And that’s all the measure is.

It defies the declared purpose of the many tax breaks superannuation enjoys – providing comfortable retirement.

Instead, Mr Frydenberg is underlining the actual purpose of super for many wealthier retirees: An estate planning tool.

Of course the Treasurer trotted out some verbiage about providing “retirees with greater flexibility and certainty over their savings”, but that’s a lie – it’s just pandering to the comfortable base and any retirees silly enough to mistake their interests with those of that base.

And that, in Mr Frydenberg’s own words, is trying to ride the sentiment whipped up about proposed franking credits reform three years ago: “At this election, we are again saying to retirees – under a Morrison government there will be no increased superannuation taxes.”

Labor isn’t game to touch super either after last time, but that’s not the point.

The stupidity of Mr Frydenberg’s policy is that a retiree aged 81 will only be required to withdraw 3.5 per cent of their super balance. A 74-year-old retiree only has to withdraw 2.5 per cent.

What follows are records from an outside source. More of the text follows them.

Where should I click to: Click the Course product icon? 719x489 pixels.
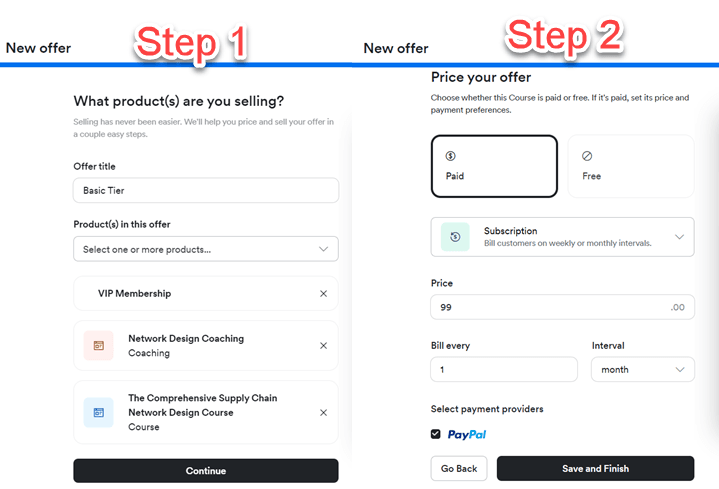[x=98, y=412]
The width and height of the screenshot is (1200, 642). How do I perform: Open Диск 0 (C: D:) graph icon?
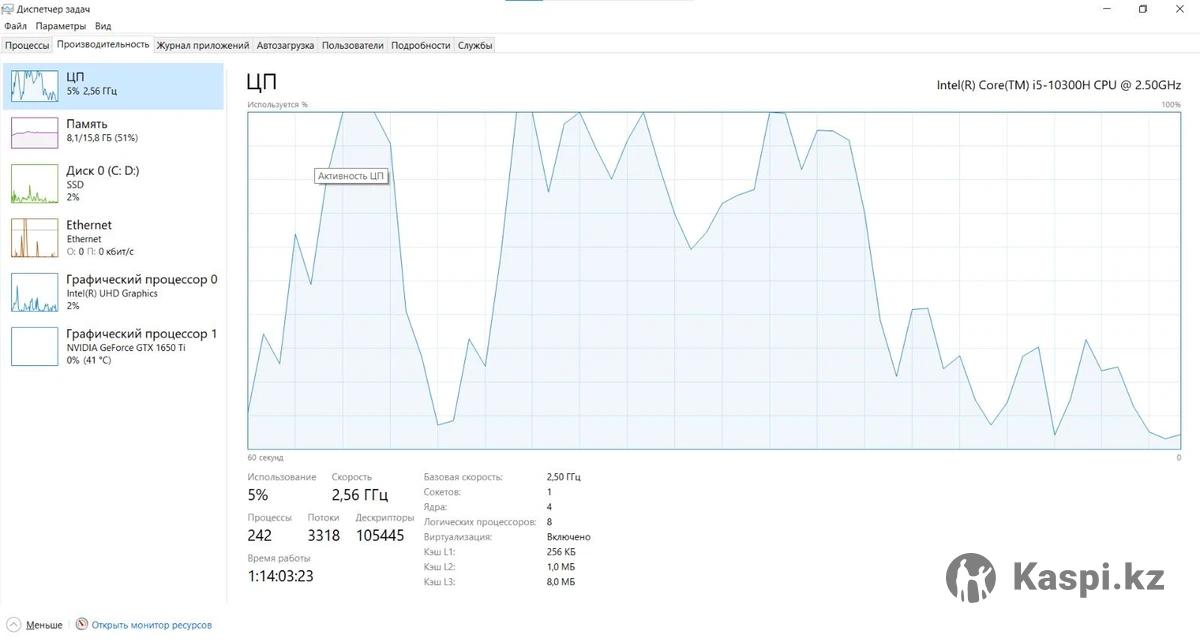[35, 184]
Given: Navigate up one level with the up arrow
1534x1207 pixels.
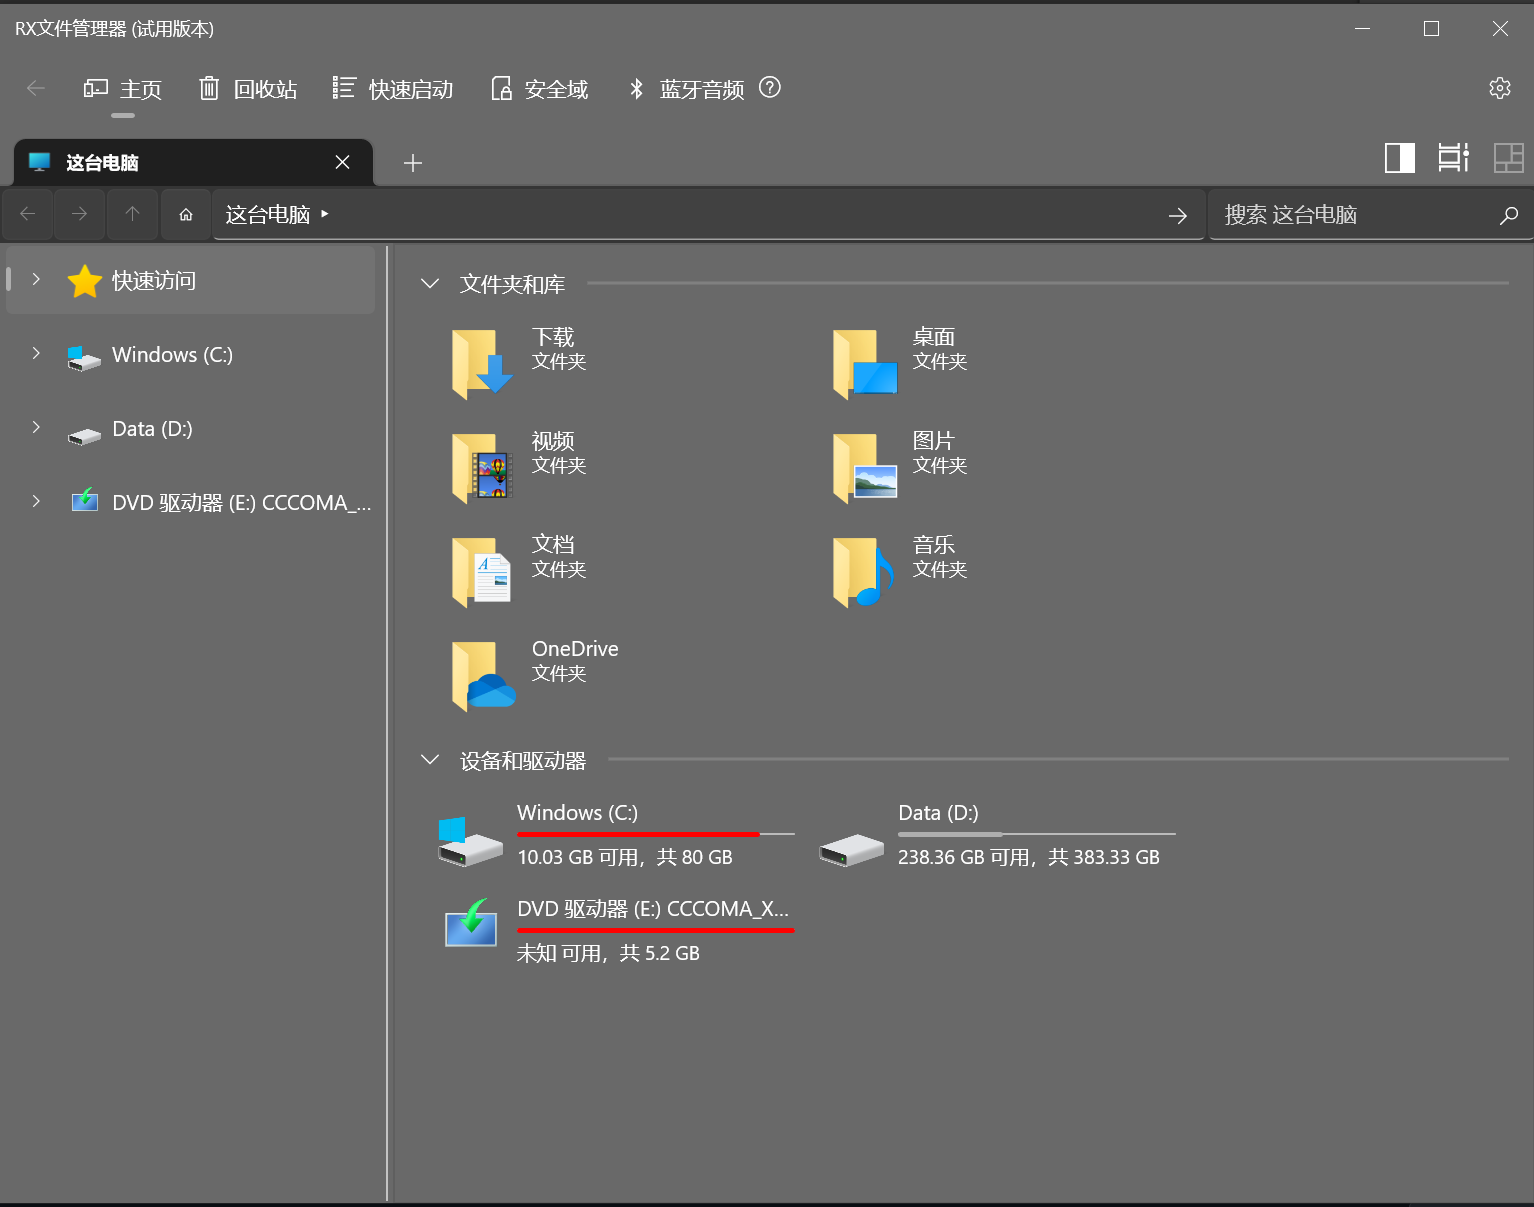Looking at the screenshot, I should click(x=132, y=214).
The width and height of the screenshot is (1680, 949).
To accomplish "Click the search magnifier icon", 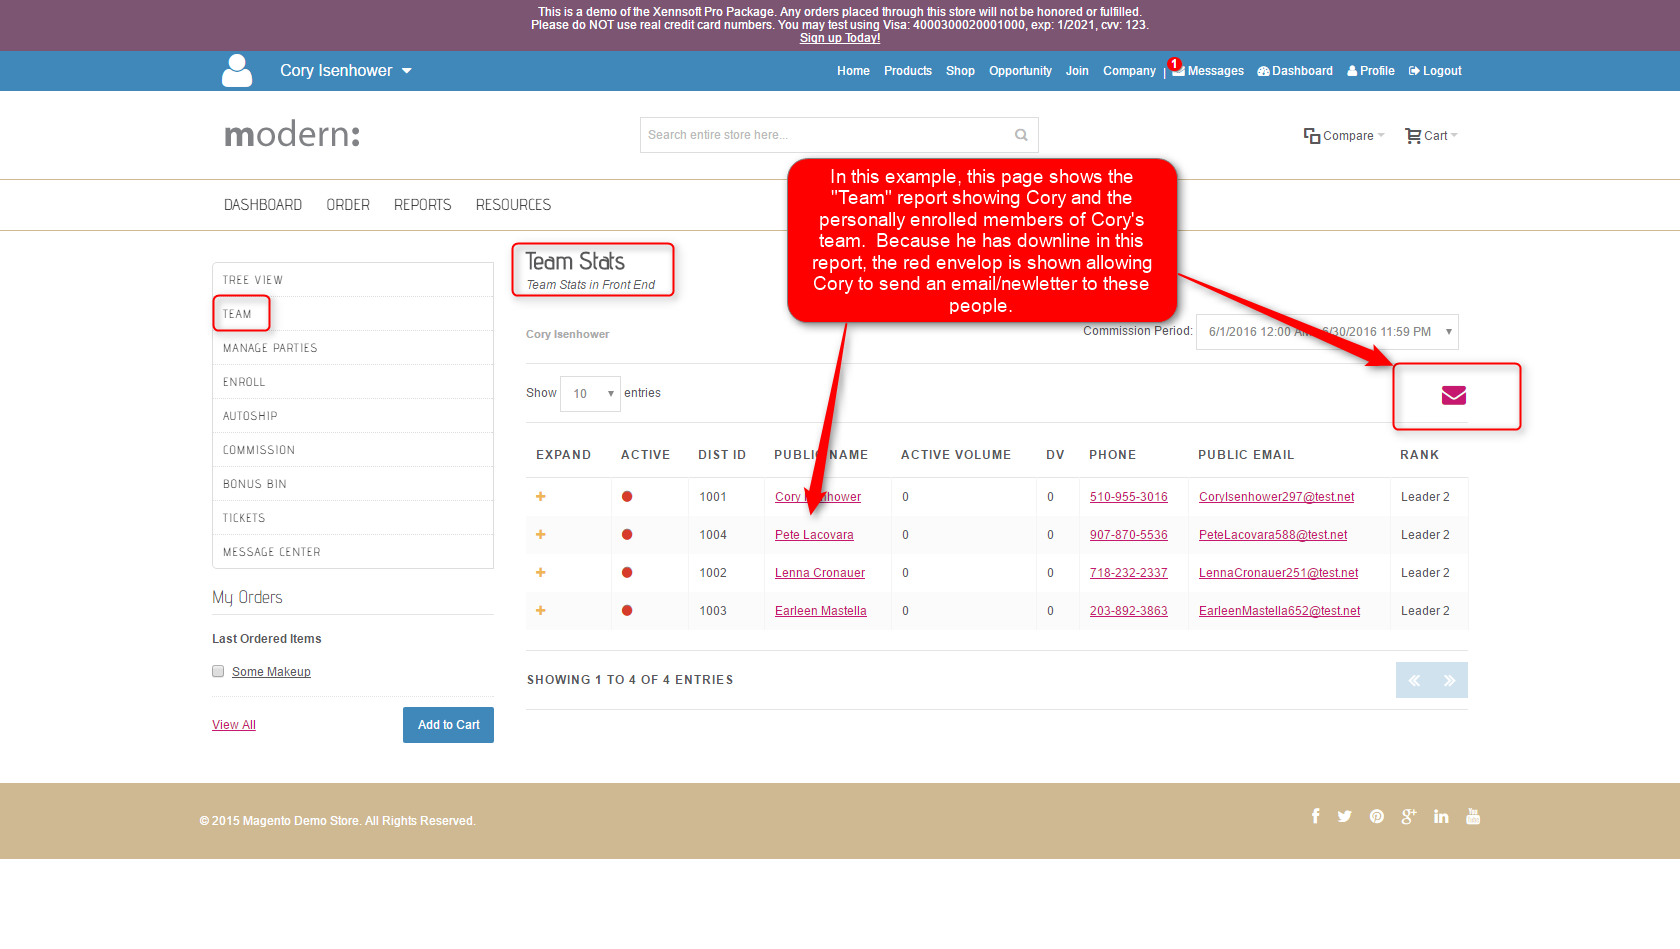I will click(x=1021, y=135).
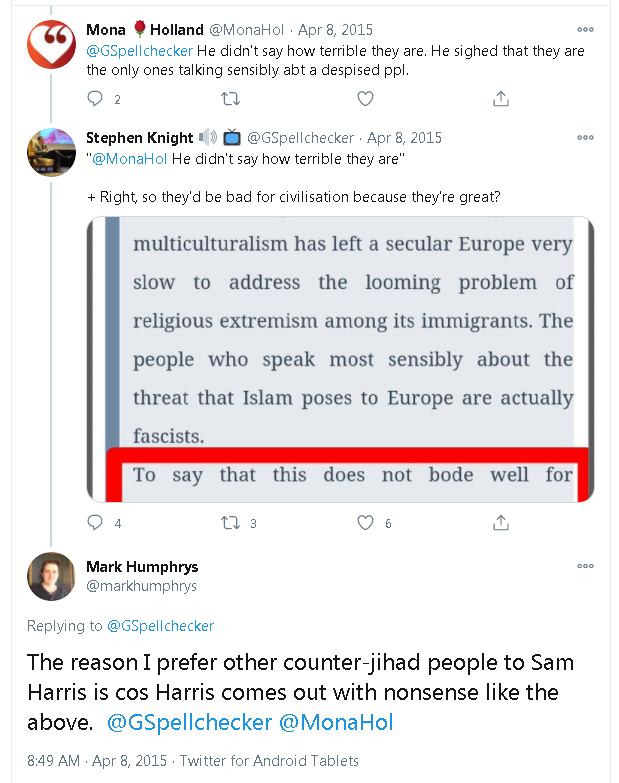The height and width of the screenshot is (783, 619).
Task: Reply to Stephen Knight's tweet
Action: (x=96, y=522)
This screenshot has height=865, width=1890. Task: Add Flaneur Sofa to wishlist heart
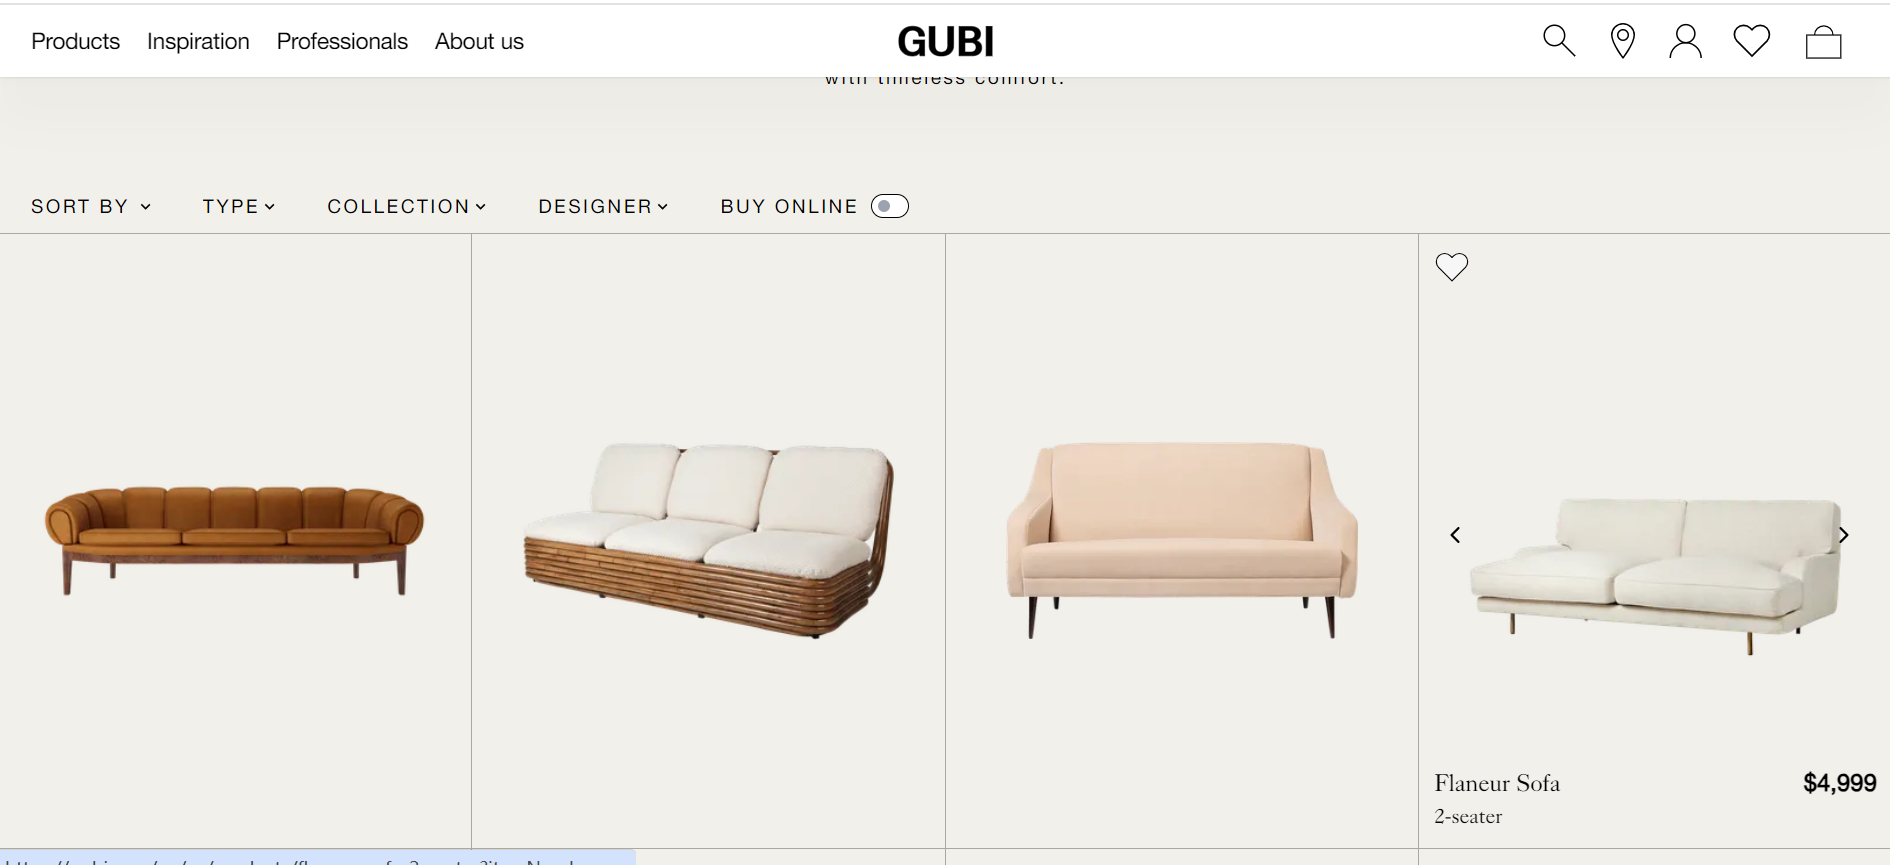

Any retiree who only requires 2.5 or 3.5 per cent of their super balance to live comfortably has done extremely well out of the best tax haven this side of the Caribbean.

Any half-competent super account has enough cash in it not to require selling assets to meet minimum withdrawal requirements.

Peter Costello and John Howard pandered to the wealthy with superannuation lurks and perks. Photo: AAP

And it would have to be a very poor super fund not to be earning more than the discounted withdrawal requirement anyway.

Mr Frydenberg is telling us he has the same attitude towards super as did Peter Costello and John Howard when they went over the top in pandering to the wealthy in providing super lurks and perks, seriously damaging the integrity of the system and putting an unsustainable strain on the budget.

Such is Mr Frydenberg’s integrity, his degree of fiscal credibility.

Ironically, it was Scott Morrison as Treasurer who curtailed the worst of the Howard/Costello excess.

Now as a failing Prime Minister, he’s overseeing a little degradation.

The desperate will do anything.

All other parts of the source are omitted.